Avec Trump et Macron, la diplomatie
est surtout un long fleuve... tactile !
Petit Larousse et Petit Robert ne vont plus tarder, pour écouler au mieux leur production annuelle, à nous refaire le coup des mots et sens nouveaux, histoire de nous rappeler que plus moderne qu'eux, tu meurs sur place !

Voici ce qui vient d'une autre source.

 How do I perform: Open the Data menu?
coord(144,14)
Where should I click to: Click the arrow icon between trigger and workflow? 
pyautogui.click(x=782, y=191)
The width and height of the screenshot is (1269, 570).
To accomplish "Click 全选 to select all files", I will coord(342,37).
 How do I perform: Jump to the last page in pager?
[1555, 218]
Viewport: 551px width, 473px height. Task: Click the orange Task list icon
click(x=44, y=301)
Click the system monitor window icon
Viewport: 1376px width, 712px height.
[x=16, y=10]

S'il est, cela dit, un mot qu'il nous tarde de voir enrichi d'une acception, c'est bien tactile. La récente visite d'État qu'a faite Emmanuel Macron aux États-Unis aura été l'occasion d'un vrai déferlement dans les médias : « Trump-Macron, tactiles pour le meilleur et pour le pire » (L'Express) ; « Donald Trump est très tactile avec Emmanuel Macron » (Valeurs actuelles) ; « Il faut dire que les deux présidents ont été très tactiles » (Libération) ; « Souvent tactile avec ses hôtes, Emmanuel Macron s'est fait largement dépasser... » (L'Obs) ; « Le président français reconnaît être très tactile » (Le Dauphiné libéré) ; « Aux États-Unis, on est un peu moins tactile qu'en France » (Vanity Fair), etc.

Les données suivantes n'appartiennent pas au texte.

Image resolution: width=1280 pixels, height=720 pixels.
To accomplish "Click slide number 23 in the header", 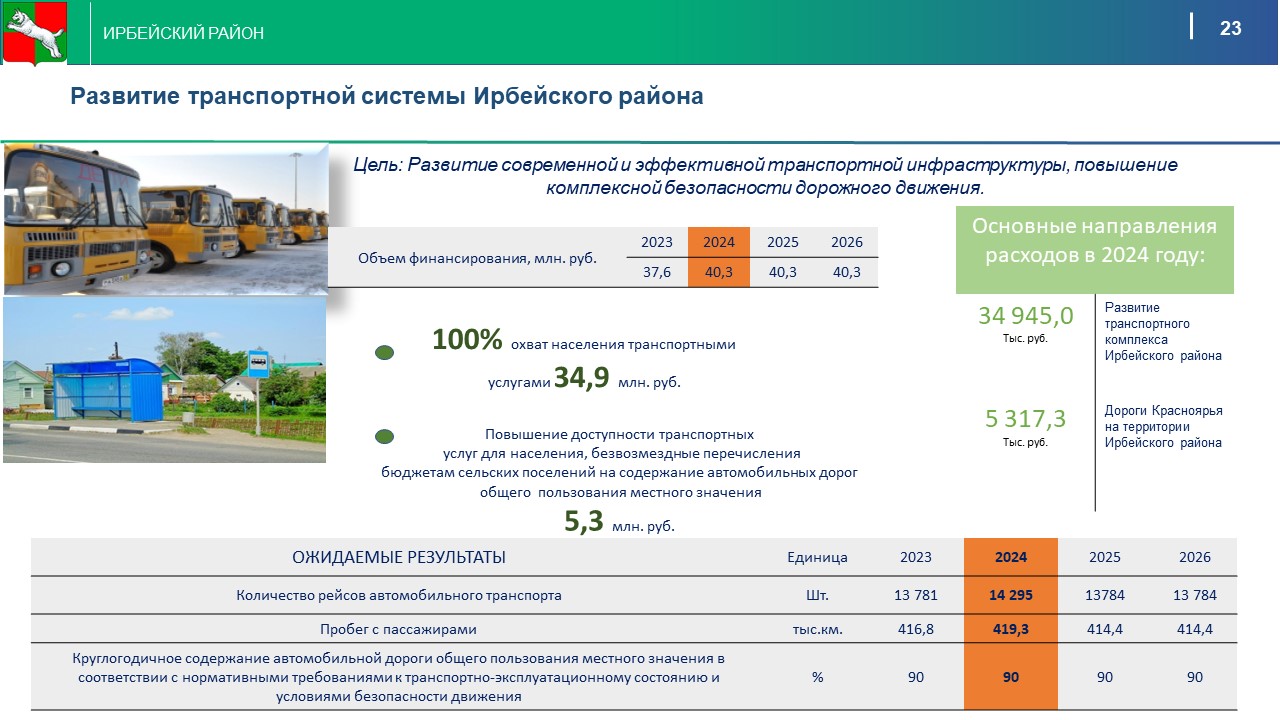I will [1230, 28].
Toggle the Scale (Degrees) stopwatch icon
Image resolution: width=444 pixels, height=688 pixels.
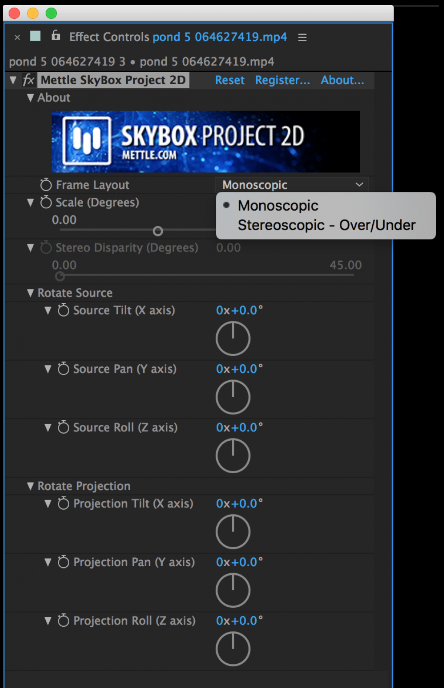click(46, 202)
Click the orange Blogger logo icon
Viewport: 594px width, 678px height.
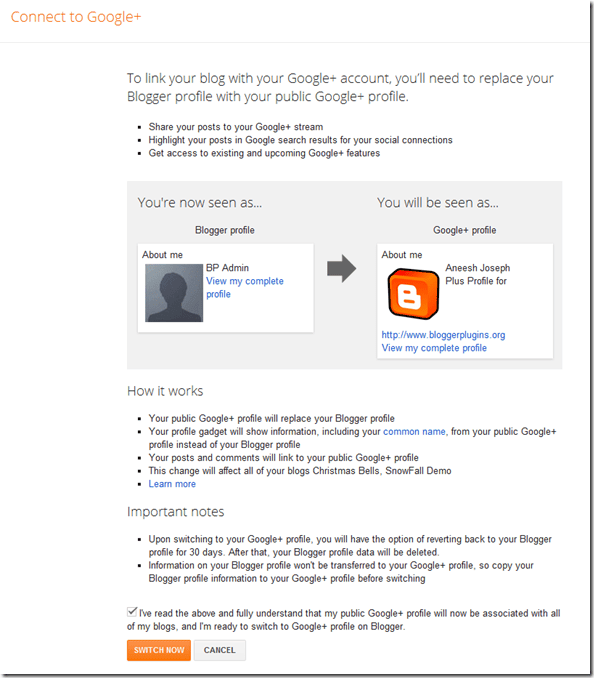tap(413, 294)
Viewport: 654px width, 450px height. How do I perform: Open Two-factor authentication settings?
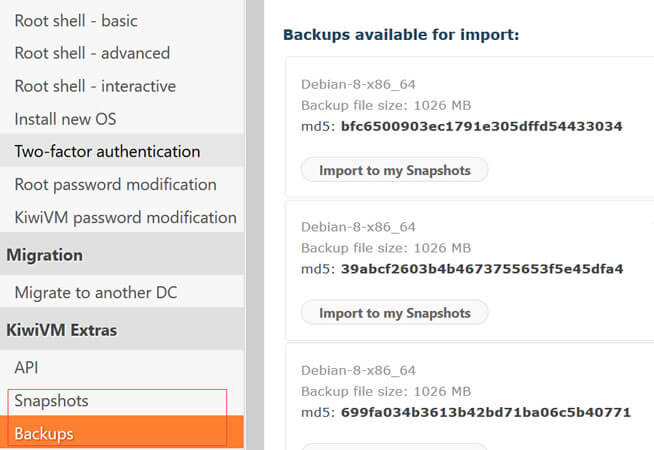[x=107, y=152]
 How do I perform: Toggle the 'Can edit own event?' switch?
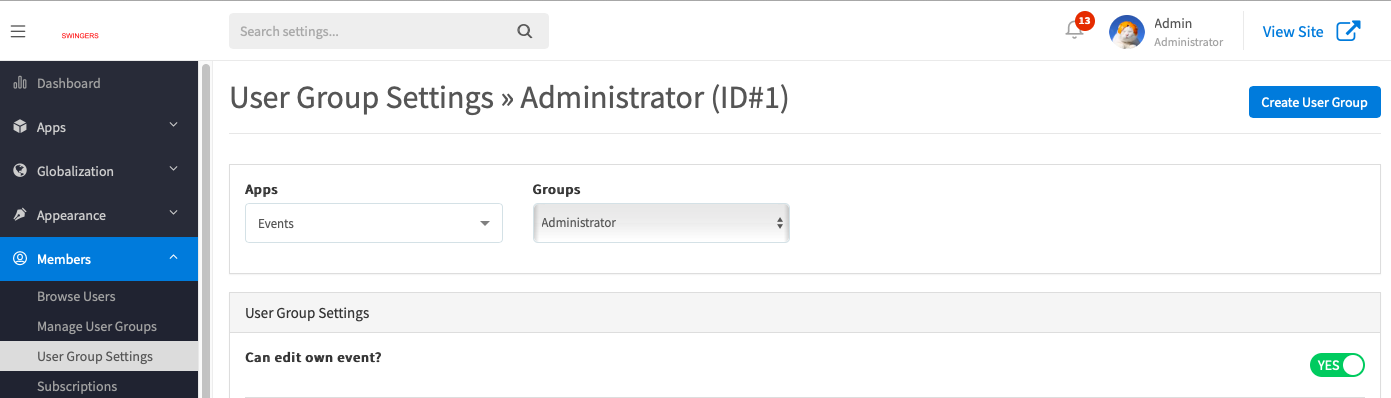click(1337, 365)
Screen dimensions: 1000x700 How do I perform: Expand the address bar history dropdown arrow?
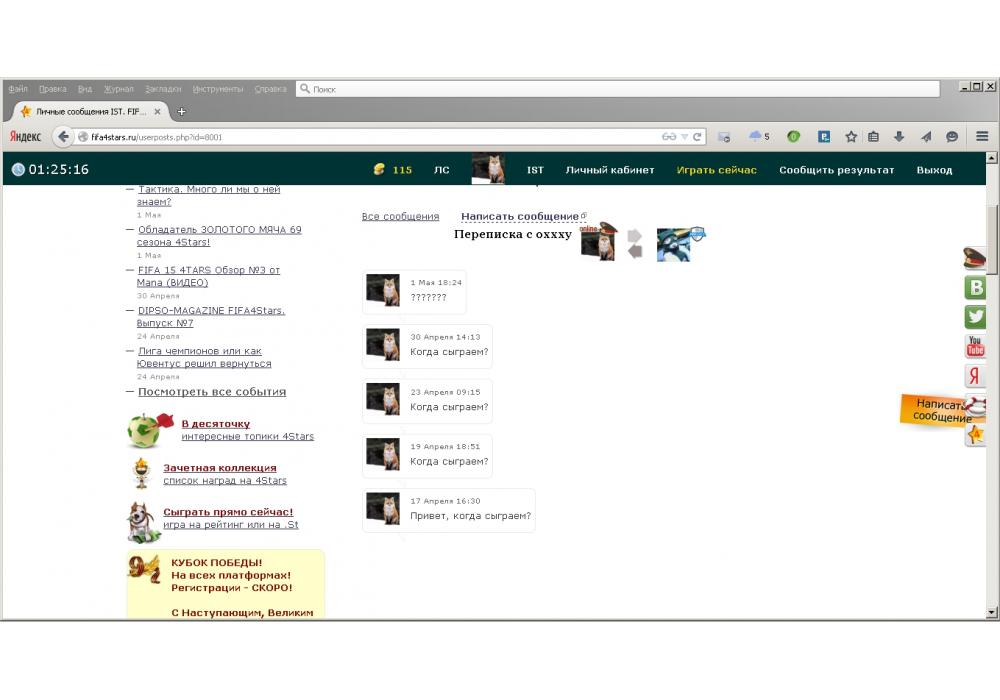(x=684, y=137)
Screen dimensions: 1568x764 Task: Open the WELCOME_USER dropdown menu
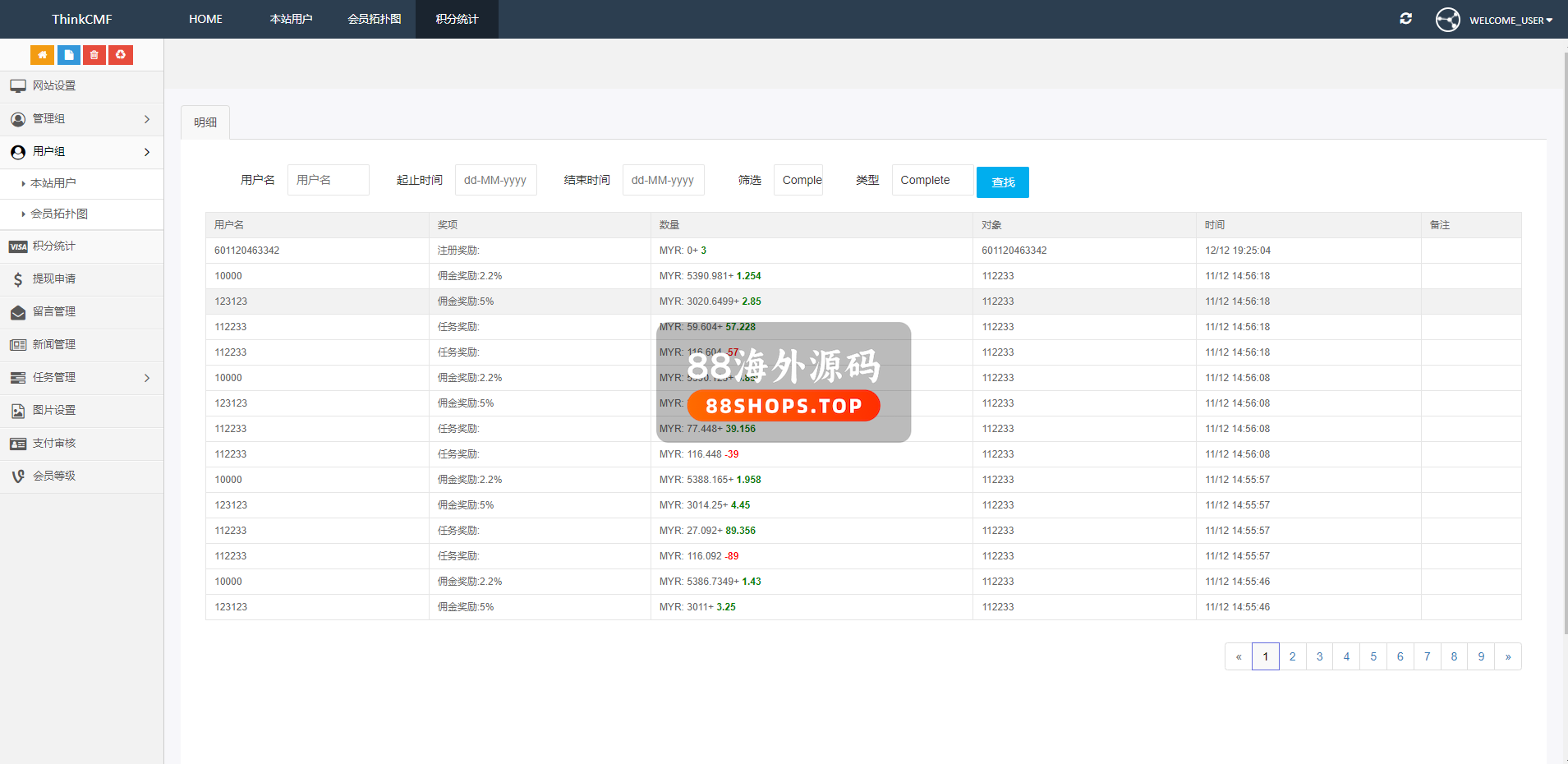point(1509,20)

Celui-là, nos lexicographes ne l'ont pas vu venir. Il y aurait cependant eu de quoi : on lisait déjà dans Closer, en 2015, que « François Hollande avait été très tactile avec la femme du président mexicain » ; dans Les Inrocks, en 2012, que Nicolas Sarkozy était « nerveux, volubile, tactile ». Malgré tout, dans nos dictionnaires, sont seuls reconnus tactiles l'écran et... les moustaches du chat ! À la rigueur, il est fait mention d'une « communication tactile », entendez par là qu'elle se manifeste par des poignées de main, tapes et accolades. Mais jamais il n'est question de dire cela d'un individu.
Le glissement de sens nous pendait pourtant au nez comme un sifflet de deux sous. Il y a plus d'un siècle qu'il a eu lieu pour visuel et auditif, le Journal d'André Gide l'atteste dès 1892 : « On cause ; on discute : enfin l'on comprend que l'on est un auditif et que l'on parle à un visuel. Et l'on croyait se comprendre ! » Robert est au parfum puisqu'il fait de visuel un substantif s'appliquant à une « personne chez qui les sensations visuelles prédominent ». L'odorat aussi y avait eu droit, un héros de Bernanos s'entendant traiter de « grand olfactif ».
Tactile, jusqu'à ce jour, faisait figure de grand oublié. Mais c'est peut-être tout bonnement parce que les présidents d'hier donnaient plus volontiers dans le hiératique que dans le familier : comme aurait pu dire François Fillon, imagine-t-on le général de Gaulle pelotant son homologue ?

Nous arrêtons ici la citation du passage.